Re: [PATCH nf,v3] netfilter: nf_tables: coalesce multiple notifications into one skbuff

Phil Sutter <phil@xxxxxx> · Thu, 3 Sep 2020 10:47:14 +0200

Hi Pablo,

On Wed, Sep 02, 2020 at 06:54:42PM +0200, Pablo Neira Ayuso wrote:
> On Wed, Sep 02, 2020 at 06:39:34PM +0200, Phil Sutter wrote:
> > On Wed, Sep 02, 2020 at 06:37:43PM +0200, Pablo Neira Ayuso wrote:
> > > On x86_64, each notification results in one skbuff allocation which
> > > consumes at least 768 bytes due to the skbuff overhead.
> > > 
> > > This patch coalesces several notifications into one single skbuff, so
> > > each notification consumes at least ~211 bytes, that ~3.5 times less
> > > memory consumption. As a result, this is reducing the chances to exhaust
> > > the netlink socket receive buffer.
> > > 
> > > Rule of thumb is that each notification batch only contains netlink
> > > messages whose report flag is the same, nfnetlink_send() requires this
> > > to do appropriately delivery to userspace, either via unicast (echo
> > > mode) or multicast (monitor mode).
> > > 
> > > The skbuff control buffer is used to annotate the report flag for later
> > > handling at the new coalescing routine.
> > > 
> > > The batch skbuff notification size is NLMSG_GOODSIZE, using a larger
> > > skbuff would allow for more socket receiver buffer savings (to amortize
> > > the cost of the skbuff even more), however, going over that size might
> > > break userspace applications, so let's be conservative and stick to
> > > NLMSG_GOODSIZE.
> > > 
> > > Reported-by: Phil Sutter <phil@xxxxxx>
> > > Signed-off-by: Pablo Neira Ayuso <pablo@xxxxxxxxxxxxx>
> > 
> > Acked-by: Phil Sutter <phil@xxxxxx>
> 
> Thanks, I'll place this into nf.git

Thanks!

> BTW, I assume this mitigates the problem that Eric reported? Is it
> not so easy to trigger the problem after this patch?

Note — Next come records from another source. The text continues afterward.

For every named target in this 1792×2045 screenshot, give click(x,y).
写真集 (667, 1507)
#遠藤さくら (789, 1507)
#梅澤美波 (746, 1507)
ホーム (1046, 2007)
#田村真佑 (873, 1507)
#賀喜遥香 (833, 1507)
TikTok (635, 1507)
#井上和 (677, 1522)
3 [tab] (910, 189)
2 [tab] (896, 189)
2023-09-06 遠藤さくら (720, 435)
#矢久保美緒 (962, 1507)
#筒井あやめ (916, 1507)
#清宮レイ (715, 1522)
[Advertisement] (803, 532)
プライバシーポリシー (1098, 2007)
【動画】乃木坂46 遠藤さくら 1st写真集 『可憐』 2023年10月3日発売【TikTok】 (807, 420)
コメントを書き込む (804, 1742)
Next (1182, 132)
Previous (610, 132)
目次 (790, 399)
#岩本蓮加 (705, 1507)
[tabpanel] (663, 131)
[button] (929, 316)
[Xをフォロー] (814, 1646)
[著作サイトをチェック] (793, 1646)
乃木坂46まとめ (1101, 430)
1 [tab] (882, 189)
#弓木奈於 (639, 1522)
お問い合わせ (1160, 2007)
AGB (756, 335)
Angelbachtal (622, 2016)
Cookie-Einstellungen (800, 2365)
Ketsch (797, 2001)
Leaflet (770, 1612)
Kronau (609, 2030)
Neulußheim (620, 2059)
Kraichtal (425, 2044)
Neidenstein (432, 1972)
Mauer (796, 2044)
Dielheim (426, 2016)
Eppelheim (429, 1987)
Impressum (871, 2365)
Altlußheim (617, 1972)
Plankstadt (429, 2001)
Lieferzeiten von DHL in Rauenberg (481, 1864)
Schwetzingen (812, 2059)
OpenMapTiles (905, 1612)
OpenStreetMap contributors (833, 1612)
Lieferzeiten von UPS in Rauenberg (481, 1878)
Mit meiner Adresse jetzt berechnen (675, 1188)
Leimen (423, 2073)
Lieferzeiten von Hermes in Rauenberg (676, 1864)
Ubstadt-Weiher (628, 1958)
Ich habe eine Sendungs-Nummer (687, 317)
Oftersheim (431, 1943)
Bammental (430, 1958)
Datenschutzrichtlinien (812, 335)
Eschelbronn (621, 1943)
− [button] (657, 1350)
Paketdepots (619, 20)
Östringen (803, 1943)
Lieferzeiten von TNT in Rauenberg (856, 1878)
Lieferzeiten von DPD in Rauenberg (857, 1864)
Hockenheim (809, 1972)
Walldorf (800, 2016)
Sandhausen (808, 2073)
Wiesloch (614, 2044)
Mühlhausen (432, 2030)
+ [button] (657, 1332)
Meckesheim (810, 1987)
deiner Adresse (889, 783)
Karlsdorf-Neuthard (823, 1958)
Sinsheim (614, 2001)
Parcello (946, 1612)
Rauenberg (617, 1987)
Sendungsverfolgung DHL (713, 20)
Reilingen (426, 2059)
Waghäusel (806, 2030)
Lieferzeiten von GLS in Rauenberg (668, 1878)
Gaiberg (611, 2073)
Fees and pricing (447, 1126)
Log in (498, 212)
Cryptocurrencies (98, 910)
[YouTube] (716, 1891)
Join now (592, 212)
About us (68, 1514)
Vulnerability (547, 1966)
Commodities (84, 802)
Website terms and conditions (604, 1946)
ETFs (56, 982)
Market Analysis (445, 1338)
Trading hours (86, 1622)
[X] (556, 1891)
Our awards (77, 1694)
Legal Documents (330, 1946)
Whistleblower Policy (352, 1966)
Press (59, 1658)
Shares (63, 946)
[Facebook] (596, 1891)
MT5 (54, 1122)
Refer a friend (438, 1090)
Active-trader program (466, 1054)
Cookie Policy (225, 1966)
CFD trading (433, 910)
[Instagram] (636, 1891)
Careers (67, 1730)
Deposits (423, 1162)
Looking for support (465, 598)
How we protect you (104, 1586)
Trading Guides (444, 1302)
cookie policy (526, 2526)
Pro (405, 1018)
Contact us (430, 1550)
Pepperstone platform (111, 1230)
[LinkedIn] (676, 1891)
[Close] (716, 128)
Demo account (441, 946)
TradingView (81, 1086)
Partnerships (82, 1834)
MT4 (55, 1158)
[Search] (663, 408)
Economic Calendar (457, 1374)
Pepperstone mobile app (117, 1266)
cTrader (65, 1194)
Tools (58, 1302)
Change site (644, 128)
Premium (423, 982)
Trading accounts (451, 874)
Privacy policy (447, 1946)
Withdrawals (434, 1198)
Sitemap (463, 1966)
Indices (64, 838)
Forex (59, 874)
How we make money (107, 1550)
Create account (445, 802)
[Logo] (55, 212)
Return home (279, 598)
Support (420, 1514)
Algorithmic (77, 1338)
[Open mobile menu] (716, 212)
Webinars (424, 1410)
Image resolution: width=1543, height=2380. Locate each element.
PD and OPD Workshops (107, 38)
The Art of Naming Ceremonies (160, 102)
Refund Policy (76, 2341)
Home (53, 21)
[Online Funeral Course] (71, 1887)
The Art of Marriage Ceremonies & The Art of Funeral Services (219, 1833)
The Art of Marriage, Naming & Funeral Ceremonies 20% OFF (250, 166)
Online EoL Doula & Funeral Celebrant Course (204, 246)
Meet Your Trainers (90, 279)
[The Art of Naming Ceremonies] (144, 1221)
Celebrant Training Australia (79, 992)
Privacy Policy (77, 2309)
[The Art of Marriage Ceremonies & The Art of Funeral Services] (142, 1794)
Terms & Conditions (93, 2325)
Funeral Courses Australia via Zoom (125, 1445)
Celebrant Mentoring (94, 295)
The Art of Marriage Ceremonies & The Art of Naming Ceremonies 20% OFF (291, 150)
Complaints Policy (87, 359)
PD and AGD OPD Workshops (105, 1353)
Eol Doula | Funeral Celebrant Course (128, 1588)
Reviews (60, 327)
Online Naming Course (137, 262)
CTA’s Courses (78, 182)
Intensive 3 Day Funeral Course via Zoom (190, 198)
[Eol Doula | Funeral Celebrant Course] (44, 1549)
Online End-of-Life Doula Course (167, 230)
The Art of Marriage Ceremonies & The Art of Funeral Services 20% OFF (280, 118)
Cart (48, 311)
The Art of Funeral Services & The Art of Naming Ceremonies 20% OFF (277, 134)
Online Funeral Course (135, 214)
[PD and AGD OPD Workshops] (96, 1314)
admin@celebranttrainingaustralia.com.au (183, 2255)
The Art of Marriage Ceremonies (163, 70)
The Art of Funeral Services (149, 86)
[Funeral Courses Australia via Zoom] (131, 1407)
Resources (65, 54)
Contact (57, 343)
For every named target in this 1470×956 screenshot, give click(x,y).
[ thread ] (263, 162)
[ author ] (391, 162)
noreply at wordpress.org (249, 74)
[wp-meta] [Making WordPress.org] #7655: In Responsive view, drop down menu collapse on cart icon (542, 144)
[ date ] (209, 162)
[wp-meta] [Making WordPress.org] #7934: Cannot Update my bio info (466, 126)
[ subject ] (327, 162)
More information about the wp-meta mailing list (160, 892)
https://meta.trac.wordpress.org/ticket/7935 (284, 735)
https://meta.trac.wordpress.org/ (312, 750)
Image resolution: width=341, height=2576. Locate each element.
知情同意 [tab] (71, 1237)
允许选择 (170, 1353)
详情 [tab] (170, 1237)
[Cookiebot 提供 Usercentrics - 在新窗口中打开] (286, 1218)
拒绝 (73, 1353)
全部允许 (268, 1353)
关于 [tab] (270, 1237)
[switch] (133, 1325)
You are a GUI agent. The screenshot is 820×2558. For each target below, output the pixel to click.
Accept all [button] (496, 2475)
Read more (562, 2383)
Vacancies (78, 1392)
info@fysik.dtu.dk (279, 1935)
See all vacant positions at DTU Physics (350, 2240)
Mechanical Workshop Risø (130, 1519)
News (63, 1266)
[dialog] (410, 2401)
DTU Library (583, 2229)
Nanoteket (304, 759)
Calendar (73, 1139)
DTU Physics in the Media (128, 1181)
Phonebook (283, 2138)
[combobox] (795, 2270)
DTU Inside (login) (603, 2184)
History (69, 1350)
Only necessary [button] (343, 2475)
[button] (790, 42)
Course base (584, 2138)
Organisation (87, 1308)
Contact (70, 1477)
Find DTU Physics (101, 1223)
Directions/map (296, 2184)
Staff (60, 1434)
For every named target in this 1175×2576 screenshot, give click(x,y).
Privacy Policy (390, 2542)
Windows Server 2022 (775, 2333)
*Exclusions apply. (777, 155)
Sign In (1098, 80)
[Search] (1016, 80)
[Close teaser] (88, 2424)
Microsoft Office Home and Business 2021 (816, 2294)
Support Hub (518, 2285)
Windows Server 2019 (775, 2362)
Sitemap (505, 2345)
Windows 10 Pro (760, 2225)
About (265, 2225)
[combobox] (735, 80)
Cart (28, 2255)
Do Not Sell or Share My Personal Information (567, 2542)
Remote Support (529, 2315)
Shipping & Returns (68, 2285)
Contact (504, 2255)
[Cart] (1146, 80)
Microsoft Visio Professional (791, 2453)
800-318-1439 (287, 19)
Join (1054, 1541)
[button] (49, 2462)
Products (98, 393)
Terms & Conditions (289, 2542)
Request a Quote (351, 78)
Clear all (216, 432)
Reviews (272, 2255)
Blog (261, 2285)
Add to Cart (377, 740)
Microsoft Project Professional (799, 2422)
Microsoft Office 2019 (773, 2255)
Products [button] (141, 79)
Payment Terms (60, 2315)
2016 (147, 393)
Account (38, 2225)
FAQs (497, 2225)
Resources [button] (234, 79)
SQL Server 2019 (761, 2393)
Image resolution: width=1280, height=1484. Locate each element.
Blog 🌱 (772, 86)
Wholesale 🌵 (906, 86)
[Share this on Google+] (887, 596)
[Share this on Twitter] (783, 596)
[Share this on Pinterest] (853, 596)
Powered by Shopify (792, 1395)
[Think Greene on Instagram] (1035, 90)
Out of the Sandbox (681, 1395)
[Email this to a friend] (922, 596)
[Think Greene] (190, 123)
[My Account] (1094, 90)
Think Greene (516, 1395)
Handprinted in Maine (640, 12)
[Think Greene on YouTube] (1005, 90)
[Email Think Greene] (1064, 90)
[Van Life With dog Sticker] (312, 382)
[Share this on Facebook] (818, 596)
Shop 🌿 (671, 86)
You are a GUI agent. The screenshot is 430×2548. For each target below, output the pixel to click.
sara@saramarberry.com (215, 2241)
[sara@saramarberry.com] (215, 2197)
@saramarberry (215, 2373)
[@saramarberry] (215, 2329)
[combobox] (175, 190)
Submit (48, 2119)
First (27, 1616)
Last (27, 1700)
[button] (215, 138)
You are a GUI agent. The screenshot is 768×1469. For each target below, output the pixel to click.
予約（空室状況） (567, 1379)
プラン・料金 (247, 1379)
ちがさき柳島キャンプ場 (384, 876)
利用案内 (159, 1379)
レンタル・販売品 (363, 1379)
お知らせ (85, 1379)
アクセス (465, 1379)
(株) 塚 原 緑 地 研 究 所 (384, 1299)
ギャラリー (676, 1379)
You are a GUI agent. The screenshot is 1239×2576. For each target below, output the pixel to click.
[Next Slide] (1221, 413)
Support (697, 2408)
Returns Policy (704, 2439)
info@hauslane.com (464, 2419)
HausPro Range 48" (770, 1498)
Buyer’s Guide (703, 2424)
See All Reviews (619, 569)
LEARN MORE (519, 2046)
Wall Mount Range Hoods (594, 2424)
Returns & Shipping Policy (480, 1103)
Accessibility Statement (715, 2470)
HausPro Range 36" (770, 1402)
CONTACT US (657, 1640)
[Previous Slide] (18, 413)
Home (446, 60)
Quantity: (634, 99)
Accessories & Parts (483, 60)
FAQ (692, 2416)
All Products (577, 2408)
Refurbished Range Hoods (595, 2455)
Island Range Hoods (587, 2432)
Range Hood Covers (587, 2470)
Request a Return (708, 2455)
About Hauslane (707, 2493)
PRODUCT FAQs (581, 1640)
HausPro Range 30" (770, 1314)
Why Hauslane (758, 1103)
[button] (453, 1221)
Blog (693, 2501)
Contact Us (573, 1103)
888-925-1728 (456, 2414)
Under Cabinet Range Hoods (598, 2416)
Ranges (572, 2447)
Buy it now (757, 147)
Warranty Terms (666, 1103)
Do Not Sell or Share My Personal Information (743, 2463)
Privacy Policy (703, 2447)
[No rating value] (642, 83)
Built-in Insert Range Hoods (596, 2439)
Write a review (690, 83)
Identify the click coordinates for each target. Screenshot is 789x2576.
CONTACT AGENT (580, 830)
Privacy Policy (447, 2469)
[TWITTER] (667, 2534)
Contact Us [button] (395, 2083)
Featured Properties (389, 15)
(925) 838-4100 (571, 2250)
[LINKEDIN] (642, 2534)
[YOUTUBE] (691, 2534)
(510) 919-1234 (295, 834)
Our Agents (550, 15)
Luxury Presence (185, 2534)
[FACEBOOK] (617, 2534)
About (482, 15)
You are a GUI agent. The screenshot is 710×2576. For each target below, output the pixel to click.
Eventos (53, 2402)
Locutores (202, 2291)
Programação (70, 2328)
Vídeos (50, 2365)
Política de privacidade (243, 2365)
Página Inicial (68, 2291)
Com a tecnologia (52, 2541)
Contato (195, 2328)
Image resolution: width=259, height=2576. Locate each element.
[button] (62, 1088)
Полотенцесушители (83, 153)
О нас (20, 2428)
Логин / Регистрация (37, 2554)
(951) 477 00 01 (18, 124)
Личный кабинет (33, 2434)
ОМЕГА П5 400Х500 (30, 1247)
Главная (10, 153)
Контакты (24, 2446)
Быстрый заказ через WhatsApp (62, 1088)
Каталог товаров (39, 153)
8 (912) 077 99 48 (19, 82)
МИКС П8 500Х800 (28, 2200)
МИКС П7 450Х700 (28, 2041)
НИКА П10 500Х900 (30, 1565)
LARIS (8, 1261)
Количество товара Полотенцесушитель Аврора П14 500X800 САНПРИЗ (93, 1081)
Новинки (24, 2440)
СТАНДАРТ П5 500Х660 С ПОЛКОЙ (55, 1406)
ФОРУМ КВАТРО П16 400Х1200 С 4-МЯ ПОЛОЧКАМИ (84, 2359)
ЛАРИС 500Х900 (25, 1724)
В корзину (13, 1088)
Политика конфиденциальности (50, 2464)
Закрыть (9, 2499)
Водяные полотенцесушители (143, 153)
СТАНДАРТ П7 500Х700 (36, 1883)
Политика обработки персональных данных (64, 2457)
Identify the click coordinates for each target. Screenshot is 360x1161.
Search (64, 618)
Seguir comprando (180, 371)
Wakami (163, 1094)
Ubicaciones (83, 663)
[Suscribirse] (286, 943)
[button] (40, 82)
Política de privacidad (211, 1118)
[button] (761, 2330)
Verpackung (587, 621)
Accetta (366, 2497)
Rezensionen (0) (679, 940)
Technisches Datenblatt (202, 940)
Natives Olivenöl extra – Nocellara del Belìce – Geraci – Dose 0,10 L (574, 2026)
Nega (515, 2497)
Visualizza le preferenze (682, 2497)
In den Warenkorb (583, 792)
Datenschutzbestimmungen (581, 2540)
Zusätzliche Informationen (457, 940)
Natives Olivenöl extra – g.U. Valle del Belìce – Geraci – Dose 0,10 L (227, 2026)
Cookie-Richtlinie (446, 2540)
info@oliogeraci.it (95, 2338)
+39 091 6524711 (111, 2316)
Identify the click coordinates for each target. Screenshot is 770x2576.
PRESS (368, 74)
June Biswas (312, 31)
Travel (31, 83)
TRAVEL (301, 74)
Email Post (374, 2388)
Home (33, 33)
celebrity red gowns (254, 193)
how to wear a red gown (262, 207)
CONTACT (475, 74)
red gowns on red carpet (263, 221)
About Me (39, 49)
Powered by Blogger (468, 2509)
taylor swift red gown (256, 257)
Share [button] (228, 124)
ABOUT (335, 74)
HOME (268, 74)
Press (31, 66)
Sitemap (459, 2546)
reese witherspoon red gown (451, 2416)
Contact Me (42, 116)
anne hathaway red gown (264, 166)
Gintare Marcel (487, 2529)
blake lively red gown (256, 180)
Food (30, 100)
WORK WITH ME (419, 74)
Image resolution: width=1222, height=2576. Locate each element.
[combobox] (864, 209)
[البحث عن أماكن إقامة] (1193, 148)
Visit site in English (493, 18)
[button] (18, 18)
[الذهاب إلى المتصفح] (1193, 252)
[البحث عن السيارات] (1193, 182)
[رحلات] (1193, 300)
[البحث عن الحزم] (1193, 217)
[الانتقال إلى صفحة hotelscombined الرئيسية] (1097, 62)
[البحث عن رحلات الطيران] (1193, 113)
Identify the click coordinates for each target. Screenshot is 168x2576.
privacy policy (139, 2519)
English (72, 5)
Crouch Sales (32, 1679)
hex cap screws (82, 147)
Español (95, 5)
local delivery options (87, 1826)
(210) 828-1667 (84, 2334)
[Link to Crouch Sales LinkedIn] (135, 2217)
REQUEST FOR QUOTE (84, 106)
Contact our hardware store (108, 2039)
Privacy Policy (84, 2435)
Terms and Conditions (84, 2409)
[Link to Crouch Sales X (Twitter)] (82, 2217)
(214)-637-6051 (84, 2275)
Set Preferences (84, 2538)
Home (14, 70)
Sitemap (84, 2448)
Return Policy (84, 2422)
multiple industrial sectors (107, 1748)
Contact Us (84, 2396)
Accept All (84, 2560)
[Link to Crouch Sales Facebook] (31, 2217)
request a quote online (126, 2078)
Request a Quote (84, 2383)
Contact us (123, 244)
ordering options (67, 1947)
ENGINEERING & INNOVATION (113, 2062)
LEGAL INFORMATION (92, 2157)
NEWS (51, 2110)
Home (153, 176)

Eric plans to push zones individually into the kernel from firewalld so
the problem shouldn't occur anymore unless one uses a ridiculously large
zone.

> I forgot to say, probably it would be good to monitor
> /proc/net/netlink to catch how busy the socket receive buffer is
> getting with your firewalld ruleset.

The socket doesn't live long enough to monitor it this way, but I tested
at which point things start failing again:

In firewalld, I see startup errors when having more than eight zones
configured. This is not too much, but given that we're talking about a
restrictive environment and the above change is planned anyway, it's not
a real problem.

The simple reproducer script I pasted earlier fails if the number of
rules exceeds 382. The error message is:

| netlink: Error: Could not process rule: Message too long

So I assume it is simply exhausting netlink send buffer space.

BTW: Outside of lxc, my script still succeeds for 100k rules and 1M
rules triggers OOM killer. :)

Cheers, Phil